---- Data listing
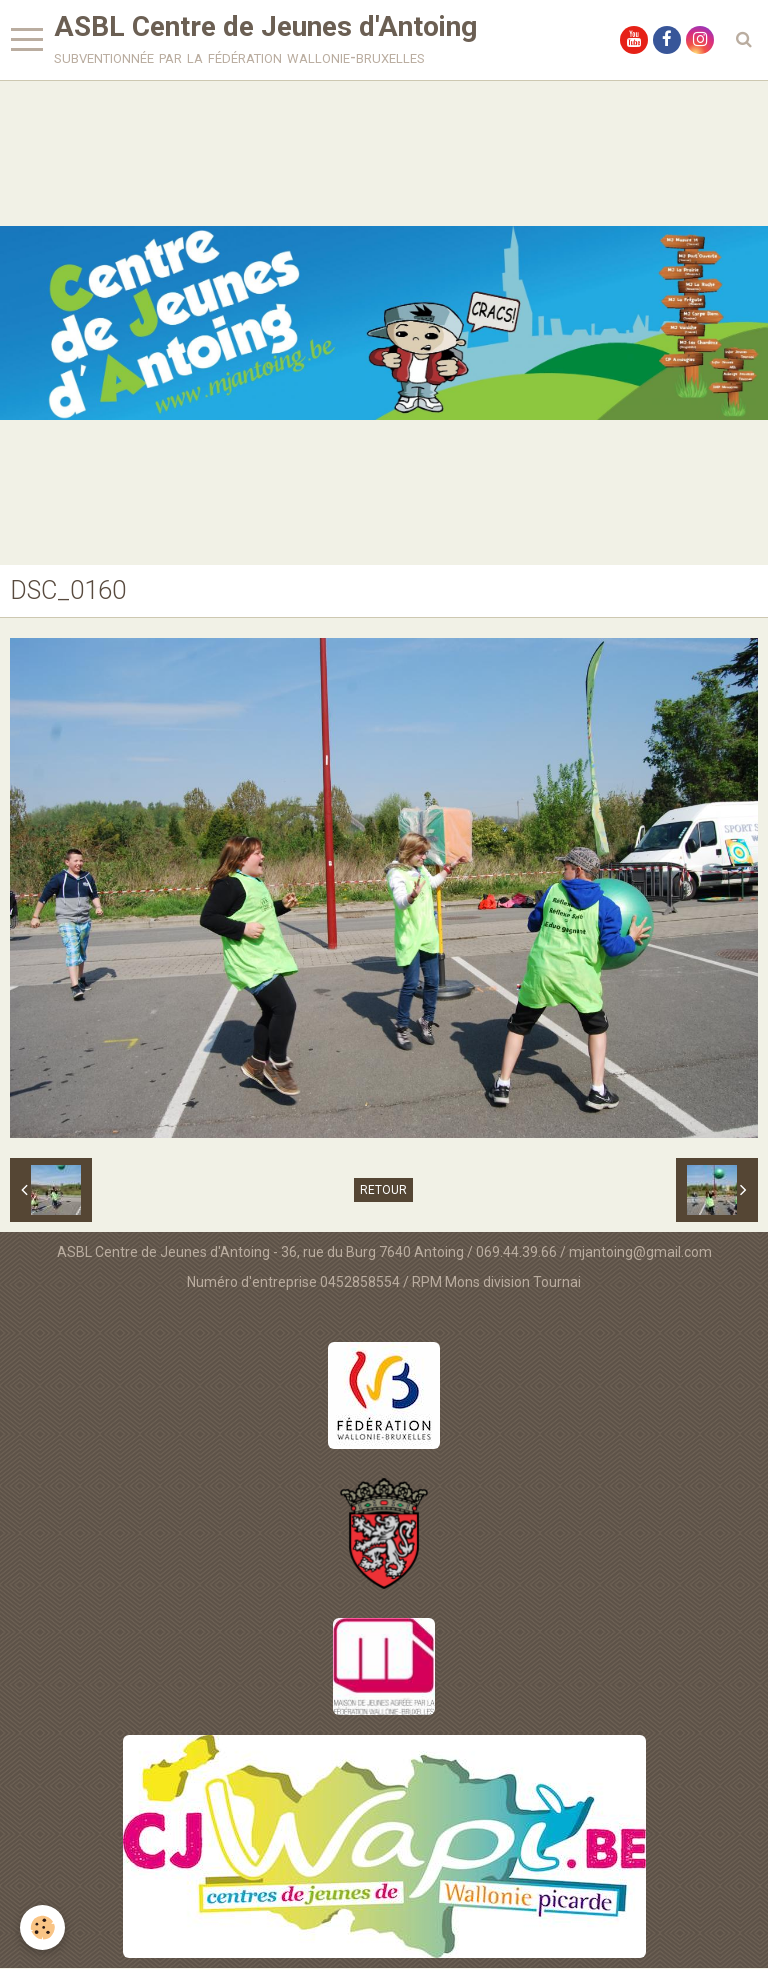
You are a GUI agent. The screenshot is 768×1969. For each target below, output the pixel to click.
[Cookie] (42, 1927)
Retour (383, 1191)
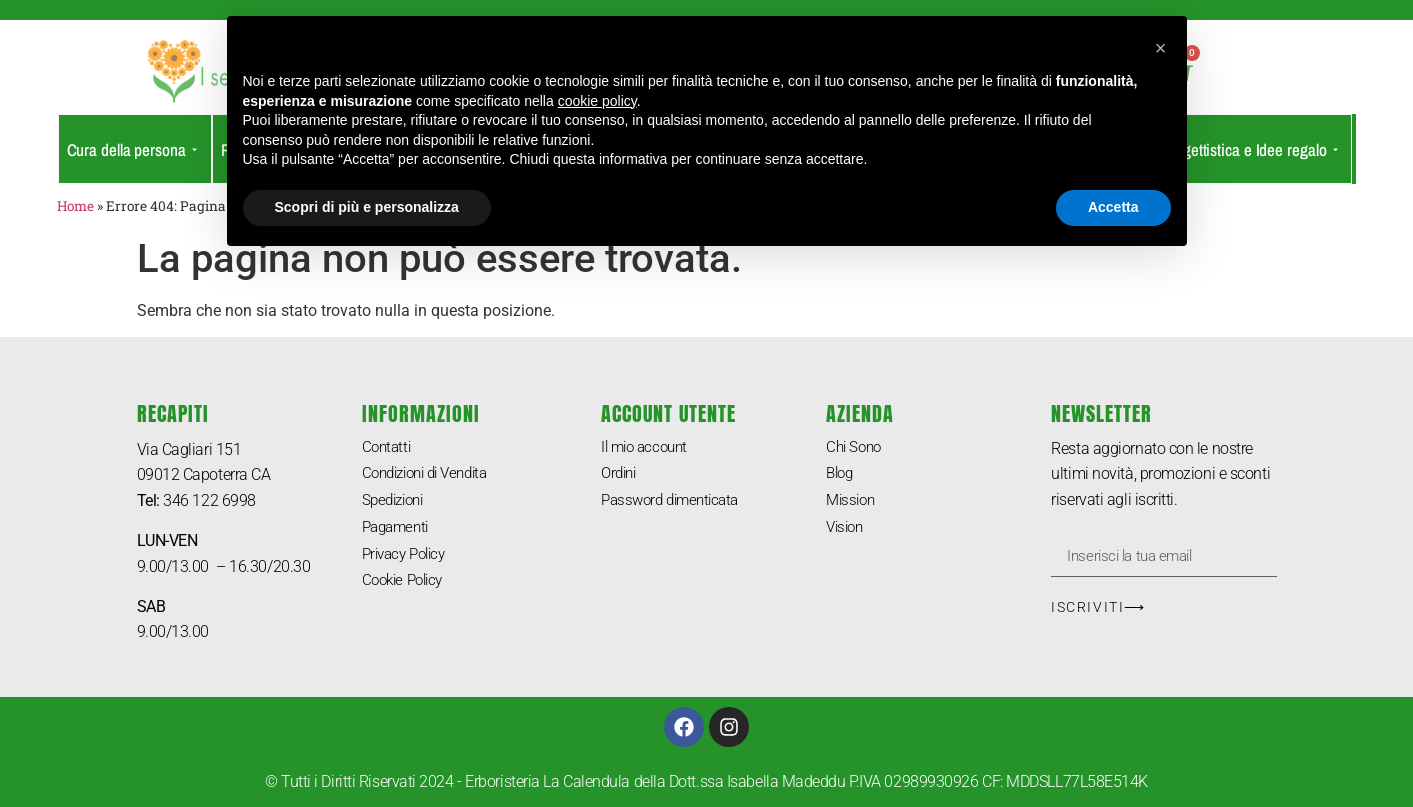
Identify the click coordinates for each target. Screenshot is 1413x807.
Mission (852, 505)
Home (75, 206)
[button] (1161, 48)
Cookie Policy (406, 591)
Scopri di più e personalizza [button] (367, 207)
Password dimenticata (675, 505)
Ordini (620, 476)
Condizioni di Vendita (432, 476)
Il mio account (648, 448)
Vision (846, 534)
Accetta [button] (1113, 207)
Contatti (388, 448)
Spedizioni (396, 505)
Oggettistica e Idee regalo (1250, 149)
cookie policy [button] (597, 101)
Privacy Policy (408, 562)
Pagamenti (398, 534)
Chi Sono (855, 448)
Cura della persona (132, 149)
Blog (841, 476)
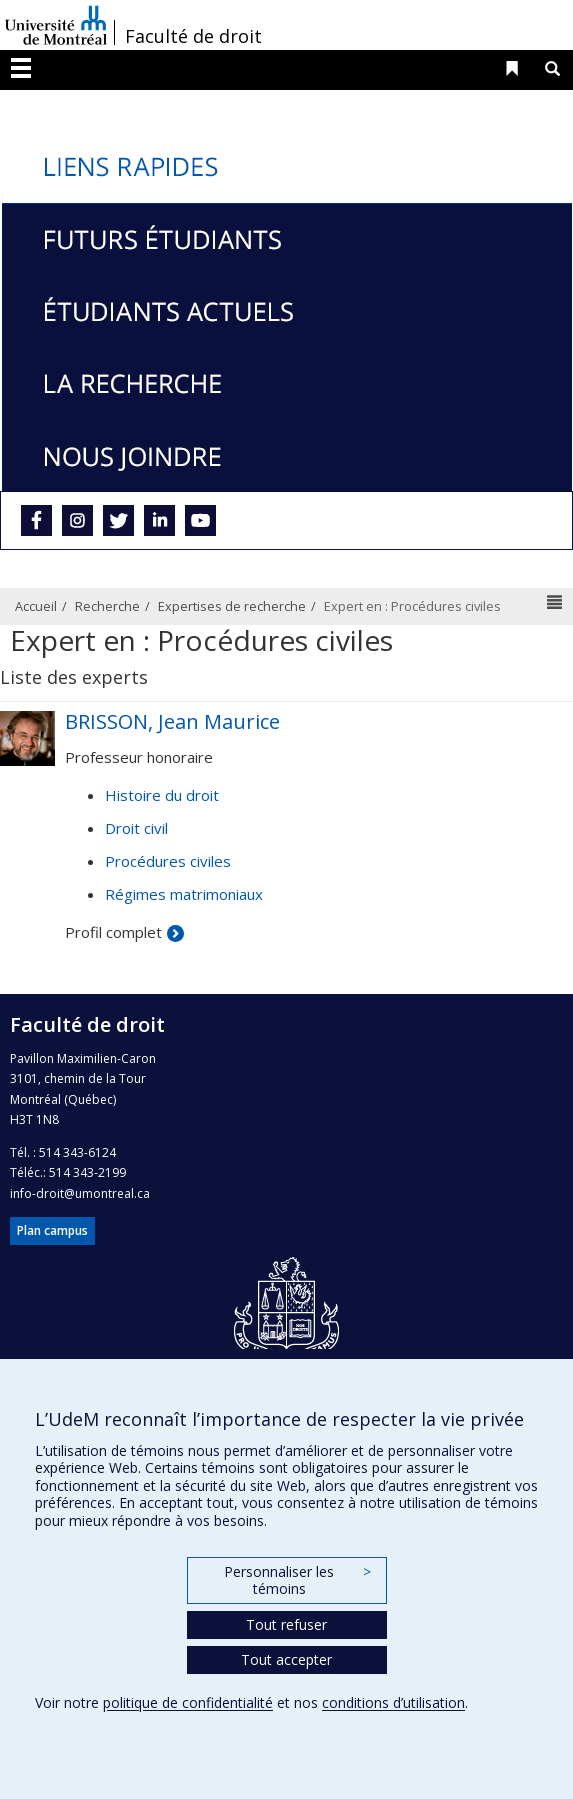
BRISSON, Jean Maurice (172, 721)
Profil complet (113, 932)
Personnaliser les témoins (297, 1580)
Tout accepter (286, 1659)
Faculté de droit (193, 36)
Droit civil (136, 828)
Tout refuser (286, 1624)
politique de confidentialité (188, 1702)
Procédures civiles (168, 861)
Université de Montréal (56, 25)
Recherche (107, 606)
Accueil (36, 606)
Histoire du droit (162, 795)
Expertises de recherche (232, 606)
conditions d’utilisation (393, 1702)
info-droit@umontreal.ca (80, 1193)
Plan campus (52, 1230)
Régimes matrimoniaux (184, 894)
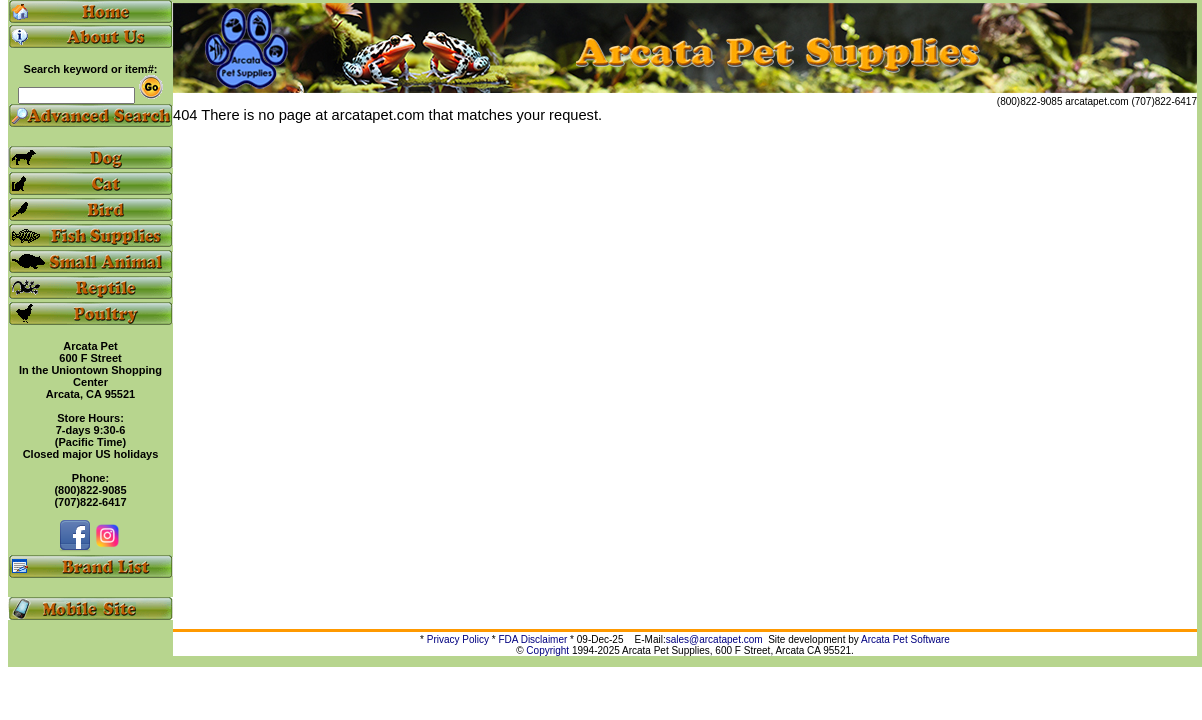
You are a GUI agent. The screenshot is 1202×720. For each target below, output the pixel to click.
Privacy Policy (458, 639)
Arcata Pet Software (905, 639)
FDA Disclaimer (532, 639)
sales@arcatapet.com (714, 639)
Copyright (547, 650)
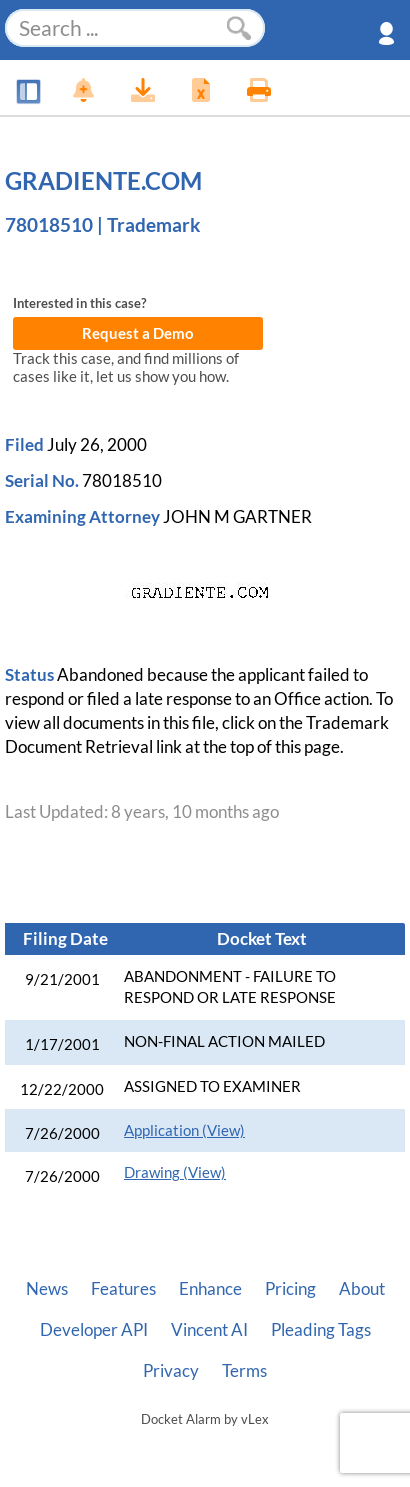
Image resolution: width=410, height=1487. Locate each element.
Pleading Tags (321, 1330)
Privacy (171, 1371)
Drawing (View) (175, 1172)
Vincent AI (209, 1330)
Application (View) (184, 1130)
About (362, 1289)
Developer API (94, 1330)
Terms (244, 1371)
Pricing (290, 1289)
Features (123, 1289)
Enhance (210, 1289)
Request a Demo (138, 333)
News (47, 1289)
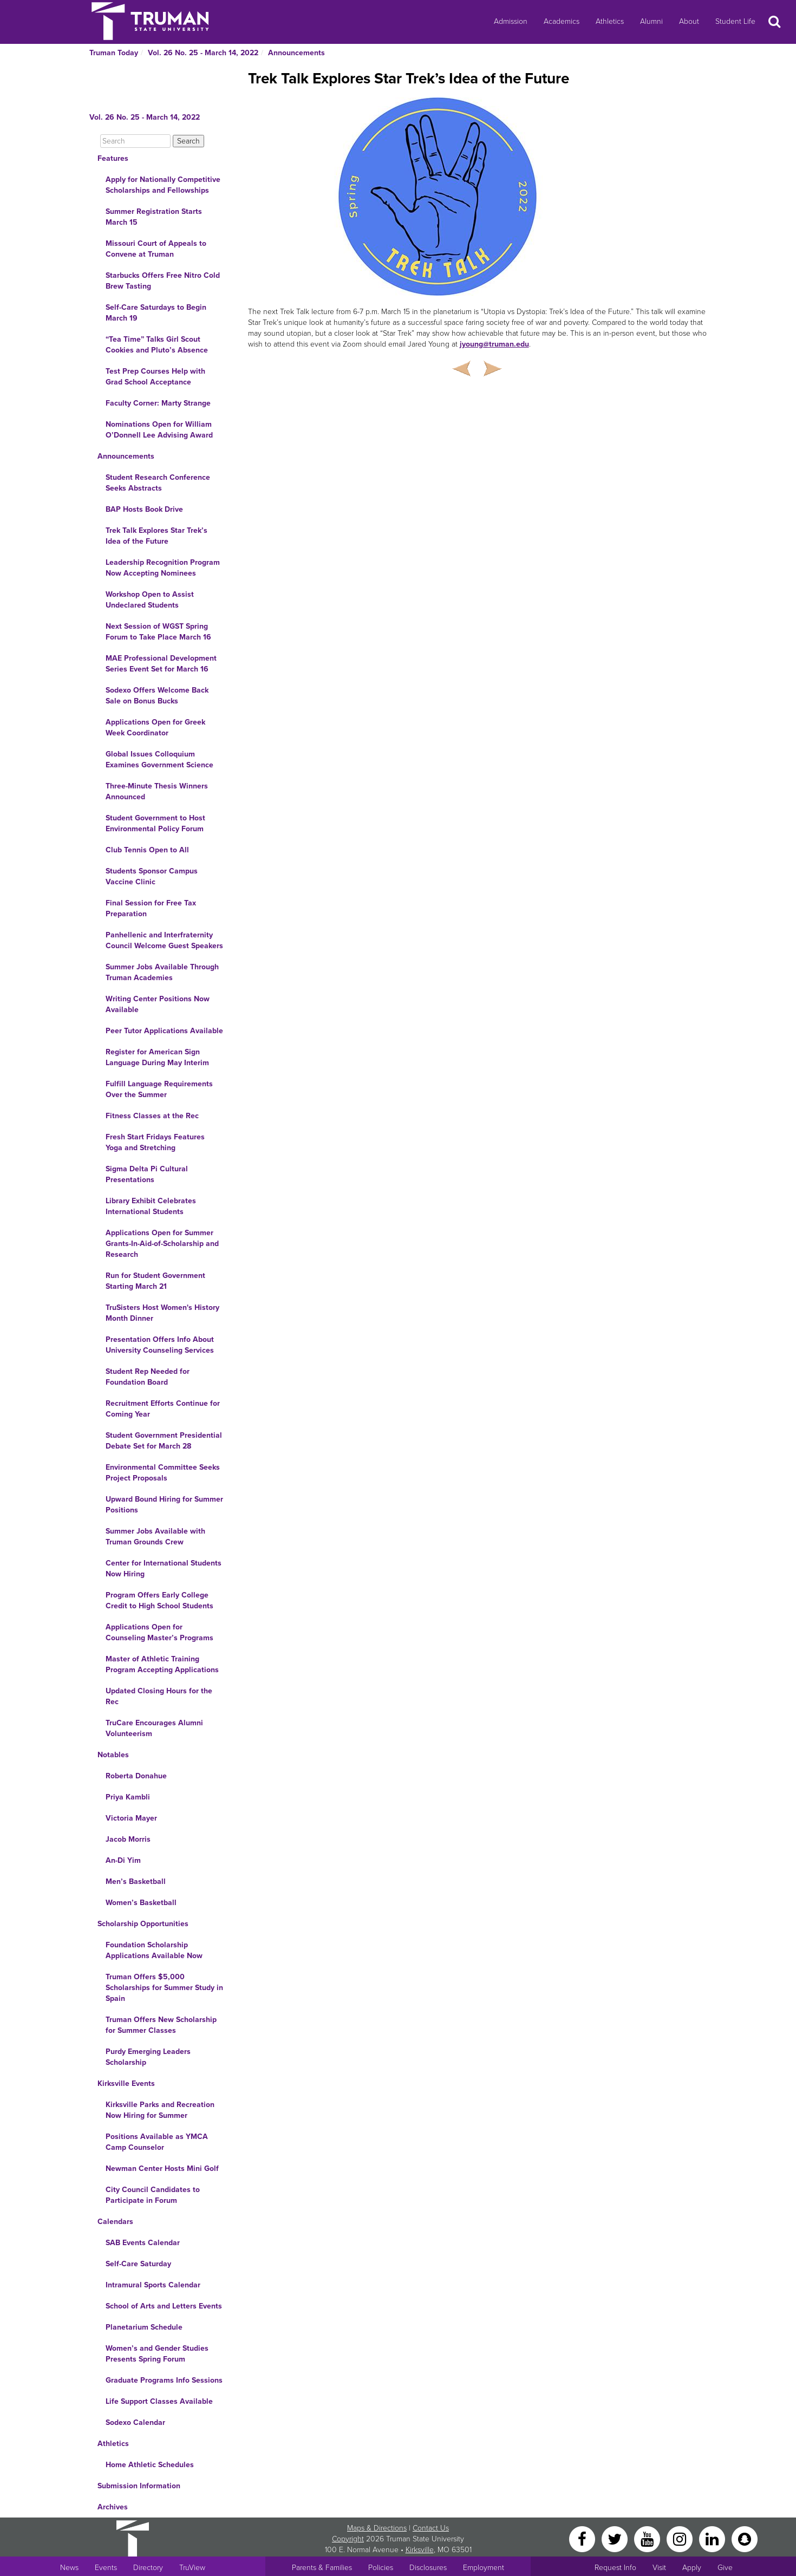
--------
__Instructions to follow__: Turn the lines above into a numbered list, dropping any blank lines and leaving out the pictures.

__Solution to the exercise__:
1. You are a GUI agent. The screenshot is 768×1969. For each target below, output the pixel to click.
2. [Cookie] (42, 1927)
3. Retour (383, 1191)
4. Identify the click coordinates for each target. Screenshot is 1413x807.
5. Mission (852, 505)
6. Home (75, 206)
7. [button] (1161, 48)
8. Cookie Policy (406, 591)
9. Scopri di più e personalizza [button] (367, 207)
10. Password dimenticata (675, 505)
11. Ordini (620, 476)
12. Condizioni di Vendita (432, 476)
13. Il mio account (648, 448)
14. Vision (846, 534)
15. Accetta [button] (1113, 207)
16. Contatti (388, 448)
17. Spedizioni (396, 505)
18. Oggettistica e Idee regalo (1250, 149)
19. cookie policy [button] (597, 101)
20. Privacy Policy (408, 562)
21. Pagamenti (398, 534)
22. Chi Sono (855, 448)
23. Cura della persona (132, 149)
24. Blog (841, 476)
25. BRISSON, Jean Maurice (172, 721)
26. Profil complet (113, 932)
27. Personnaliser les témoins (297, 1580)
28. Tout accepter (286, 1659)
29. Faculté de droit (193, 36)
30. Droit civil (136, 828)
31. Tout refuser (286, 1624)
32. politique de confidentialité (188, 1702)
33. Procédures civiles (168, 861)
34. Université de Montréal (56, 25)
35. Recherche (107, 606)
36. Accueil (36, 606)
37. Histoire du droit (162, 795)
38. Expertises de recherche (232, 606)
39. conditions d’utilisation (393, 1702)
40. info-droit@umontreal.ca (80, 1193)
41. Plan campus (52, 1230)
42. Régimes matrimoniaux (184, 894)
43. You are a GUI agent. The screenshot is 1202×720. For each target below, output the pixel to click.
44. Privacy Policy (458, 639)
45. Arcata Pet Software (905, 639)
46. FDA Disclaimer (532, 639)
47. sales@arcatapet.com (714, 639)
48. Copyright (547, 650)
49. Image resolution: width=410, height=1487. Locate each element.
50. Pleading Tags (321, 1330)
51. Privacy (171, 1371)
52. Drawing (View) (175, 1172)
53. Vincent AI (209, 1330)
54. Application (View) (184, 1130)
55. About (362, 1289)
56. Developer API (94, 1330)
57. Terms (244, 1371)
58. Pricing (290, 1289)
59. Features (123, 1289)
60. Enhance (210, 1289)
61. Request a Demo (138, 333)
62. News (47, 1289)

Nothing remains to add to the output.